Preparation is critical. The verification checks look back up to 6 months of your bank statements to confirm living expenses against your application. If you are wanting to be fully prepared, you should start living and spending the way you plan to live once you have the loan.  Banks do not accept that you plan to change your spending habits after you have the loan to meet serviceability requirements.  Clean bank statements, stable employment, and controlled spending materially improve approval strength.

What is "LMI" (Lenders Mortgage Insurance), and how can I avoid it?

Lenders Mortgage Insurance (LMI) is insurance that protects the lender, not you, if you default on your loan.

LMI usually applies when you borrow more than 80% of the property value.

Ways to avoid or reduce LMI include:

  • Saving a 20% deposit along with additional funds to cover stamp duty and settlement fees

  • Using a guarantor structure for additional security

  • Accessing certain professional or industry LMI waivers

  • Using equity in another property

The higher the Loan to Valuation ratio, the more expensive it is. 81% LVR would be much cheaper that 95% LVR. 

In some cases, paying LMI can be strategic if it allows you to enter the market sooner. Talk to your broker to learn more.

Can I use the equity in my current home to buy an investment property?

es. Equity is the difference between your property’s value and what you owe.

Most lenders allow you to access up to 80% of the property value without paying LMI. You can use the built up equity to help secure the loan for another property.

Example:
If your home is worth $800,000 and you owe $400,000, you may be able to access up to $240,000 in usable equity towards the next purchase (subject to servicing and loan approvals).

This equity can fund a deposit and costs for an investment property, allowing you to build a portfolio without using cash savings.

How does refinancing my home loan work, and how much can I save?

Refinancing involves replacing your current loan with a new one either with your existing lender or a new lender. Savings: Even a 0.50% reduction in your interest rate can save you thousands of dollars a year and shave years off your loan term.

Common reasons to refinance include:

  • Lower interest rate and/or less fees.

  • Debt consolidation.

  • Accessing equity (cash-out refinance or equity release) to fund other investments, home renovations, landscaping, solar/battery systems, holidays, etc

  • Improved loan features (fixed rates, interest only, offset, redraw, flexibility).

  • Ending a fixed rate period or interest only period.

Where do I start if I want to check my borrowing power?

There are online loan calculator tools, however they can be hard to work out and are commonly not very accurate. The best starting point is a preliminary assessment with your broker. We look at your income, existing debts, and living expenses to give you a realistic buying cap. This prevents the heartbreak of falling in love with a property that is outside your financial reach.

With access to multiple lenders we can work with you to maximise your borrowing power.

What is a "Best Interest Duty," and how does it protect me?

By law, mortgage brokers must act in your Best Interests. Unlike banks, which can only offer their own products and only have their shareholders best interests in mind, we are legally required to recommend the loan that is right for your specific needs, not the one that benefits the lender.

This means we must:

  • Prioritise your interests over lender commissions.

  • Recommend a loan suitable to your objectives.

  • Justify why the recommended product meets your needs.

  • Provide clear documentation of our recommendation.

This framework increases transparency and accountability in home loan advice.

### SHORT TASK A
In the mortgage FAQ above, when does LMI usually apply?

### INPUT DATA
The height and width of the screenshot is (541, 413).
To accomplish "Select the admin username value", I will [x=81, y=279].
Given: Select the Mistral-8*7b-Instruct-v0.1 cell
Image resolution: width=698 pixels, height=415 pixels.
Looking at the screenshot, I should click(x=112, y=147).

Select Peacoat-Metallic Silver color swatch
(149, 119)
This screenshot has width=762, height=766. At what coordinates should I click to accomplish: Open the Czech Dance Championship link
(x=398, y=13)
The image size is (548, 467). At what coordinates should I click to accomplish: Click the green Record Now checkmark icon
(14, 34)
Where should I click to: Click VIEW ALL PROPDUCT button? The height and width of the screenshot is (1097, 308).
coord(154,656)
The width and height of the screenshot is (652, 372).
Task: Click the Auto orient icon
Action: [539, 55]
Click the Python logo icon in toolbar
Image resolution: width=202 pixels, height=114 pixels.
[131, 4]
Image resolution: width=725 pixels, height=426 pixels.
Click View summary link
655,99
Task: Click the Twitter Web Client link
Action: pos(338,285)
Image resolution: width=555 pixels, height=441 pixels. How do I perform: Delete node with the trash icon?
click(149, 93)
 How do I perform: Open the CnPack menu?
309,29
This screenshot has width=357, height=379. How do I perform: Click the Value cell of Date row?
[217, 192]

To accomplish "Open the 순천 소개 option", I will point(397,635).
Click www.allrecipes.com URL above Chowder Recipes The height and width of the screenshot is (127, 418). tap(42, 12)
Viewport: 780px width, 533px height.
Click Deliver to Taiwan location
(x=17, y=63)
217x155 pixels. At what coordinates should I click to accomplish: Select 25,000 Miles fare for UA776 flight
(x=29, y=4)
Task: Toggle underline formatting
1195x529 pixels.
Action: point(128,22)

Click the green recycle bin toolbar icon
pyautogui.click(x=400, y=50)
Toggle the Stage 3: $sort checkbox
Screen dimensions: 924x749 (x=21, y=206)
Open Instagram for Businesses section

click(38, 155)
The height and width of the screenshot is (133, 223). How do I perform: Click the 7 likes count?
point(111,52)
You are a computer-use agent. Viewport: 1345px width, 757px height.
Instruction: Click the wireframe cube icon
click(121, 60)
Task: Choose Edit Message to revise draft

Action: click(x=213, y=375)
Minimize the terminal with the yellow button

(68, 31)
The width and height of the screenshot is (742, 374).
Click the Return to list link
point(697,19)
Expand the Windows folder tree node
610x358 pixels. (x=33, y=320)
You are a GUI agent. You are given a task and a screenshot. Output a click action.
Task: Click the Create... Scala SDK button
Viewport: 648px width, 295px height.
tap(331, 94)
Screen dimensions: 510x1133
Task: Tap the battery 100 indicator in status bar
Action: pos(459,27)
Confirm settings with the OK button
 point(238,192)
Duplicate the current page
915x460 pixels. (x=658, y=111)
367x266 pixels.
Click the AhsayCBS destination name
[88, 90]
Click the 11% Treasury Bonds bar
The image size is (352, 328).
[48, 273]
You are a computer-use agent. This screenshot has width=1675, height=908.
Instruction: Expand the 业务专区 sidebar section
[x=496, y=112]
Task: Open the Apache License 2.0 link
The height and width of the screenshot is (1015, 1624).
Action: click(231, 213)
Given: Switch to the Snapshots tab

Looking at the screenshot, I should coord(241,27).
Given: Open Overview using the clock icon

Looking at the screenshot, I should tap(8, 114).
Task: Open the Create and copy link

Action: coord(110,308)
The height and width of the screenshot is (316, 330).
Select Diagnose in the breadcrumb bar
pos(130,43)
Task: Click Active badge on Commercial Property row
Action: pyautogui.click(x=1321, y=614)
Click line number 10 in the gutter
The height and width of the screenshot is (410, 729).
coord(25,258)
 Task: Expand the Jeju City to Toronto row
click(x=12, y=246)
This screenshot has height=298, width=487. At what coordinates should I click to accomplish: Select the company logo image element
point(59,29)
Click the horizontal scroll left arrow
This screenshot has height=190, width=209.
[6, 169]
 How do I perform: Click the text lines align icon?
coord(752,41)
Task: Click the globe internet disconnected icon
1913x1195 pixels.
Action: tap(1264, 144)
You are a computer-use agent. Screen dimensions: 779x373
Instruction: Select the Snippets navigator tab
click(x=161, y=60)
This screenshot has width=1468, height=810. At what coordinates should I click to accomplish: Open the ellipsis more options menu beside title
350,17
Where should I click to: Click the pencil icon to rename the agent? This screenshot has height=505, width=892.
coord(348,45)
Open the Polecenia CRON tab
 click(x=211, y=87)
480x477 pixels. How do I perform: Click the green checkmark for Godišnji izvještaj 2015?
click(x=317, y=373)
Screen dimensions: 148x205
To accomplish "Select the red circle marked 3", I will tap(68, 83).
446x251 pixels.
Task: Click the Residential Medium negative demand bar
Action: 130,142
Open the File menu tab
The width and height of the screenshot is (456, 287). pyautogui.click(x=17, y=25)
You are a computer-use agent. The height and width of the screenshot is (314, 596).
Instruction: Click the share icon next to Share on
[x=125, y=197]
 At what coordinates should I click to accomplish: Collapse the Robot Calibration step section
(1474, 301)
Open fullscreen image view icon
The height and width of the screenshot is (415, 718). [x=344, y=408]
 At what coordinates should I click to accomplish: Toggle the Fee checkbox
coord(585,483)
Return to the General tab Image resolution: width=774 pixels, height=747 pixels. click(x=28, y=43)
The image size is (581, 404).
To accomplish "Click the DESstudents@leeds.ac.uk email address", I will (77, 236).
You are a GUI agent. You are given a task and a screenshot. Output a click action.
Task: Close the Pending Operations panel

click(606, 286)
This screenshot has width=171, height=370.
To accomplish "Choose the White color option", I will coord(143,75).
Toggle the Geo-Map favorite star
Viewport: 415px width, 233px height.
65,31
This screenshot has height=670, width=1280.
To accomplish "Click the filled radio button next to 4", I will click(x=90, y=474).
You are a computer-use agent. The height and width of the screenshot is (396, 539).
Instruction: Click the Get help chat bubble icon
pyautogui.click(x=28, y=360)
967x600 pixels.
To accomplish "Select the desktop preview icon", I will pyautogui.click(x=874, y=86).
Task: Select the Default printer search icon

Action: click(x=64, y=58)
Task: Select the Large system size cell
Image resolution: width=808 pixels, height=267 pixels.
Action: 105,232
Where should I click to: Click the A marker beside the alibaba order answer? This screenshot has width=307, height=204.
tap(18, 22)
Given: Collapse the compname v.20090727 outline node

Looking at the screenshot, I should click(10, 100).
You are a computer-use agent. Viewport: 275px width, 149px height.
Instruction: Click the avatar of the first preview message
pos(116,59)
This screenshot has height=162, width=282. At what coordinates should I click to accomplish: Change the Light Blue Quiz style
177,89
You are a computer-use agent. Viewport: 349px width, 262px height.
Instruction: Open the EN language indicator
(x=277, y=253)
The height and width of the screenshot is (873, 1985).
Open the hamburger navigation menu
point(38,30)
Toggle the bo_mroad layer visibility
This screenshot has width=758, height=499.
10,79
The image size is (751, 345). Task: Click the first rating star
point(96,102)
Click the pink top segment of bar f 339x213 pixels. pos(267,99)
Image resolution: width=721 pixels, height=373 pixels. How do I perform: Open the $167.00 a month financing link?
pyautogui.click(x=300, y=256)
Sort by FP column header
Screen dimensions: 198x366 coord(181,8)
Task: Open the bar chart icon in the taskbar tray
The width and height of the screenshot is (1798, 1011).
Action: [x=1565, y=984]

### SHORT TASK B
Rewrite the entries from the line containing "Image resolution: width=721" through the end of the entries, inclusive, changing every "Open" to "Launch" and leaving everything else the same.

### EXERCISE OUTPUT A
LMI usually applies when you borrow more than 80% of the property value.

### EXERCISE OUTPUT B
Image resolution: width=721 pixels, height=373 pixels. How do I perform: Launch the $167.00 a month financing link?
pyautogui.click(x=300, y=256)
Sort by FP column header
Screen dimensions: 198x366 coord(181,8)
Task: Launch the bar chart icon in the taskbar tray
The width and height of the screenshot is (1798, 1011).
Action: [x=1565, y=984]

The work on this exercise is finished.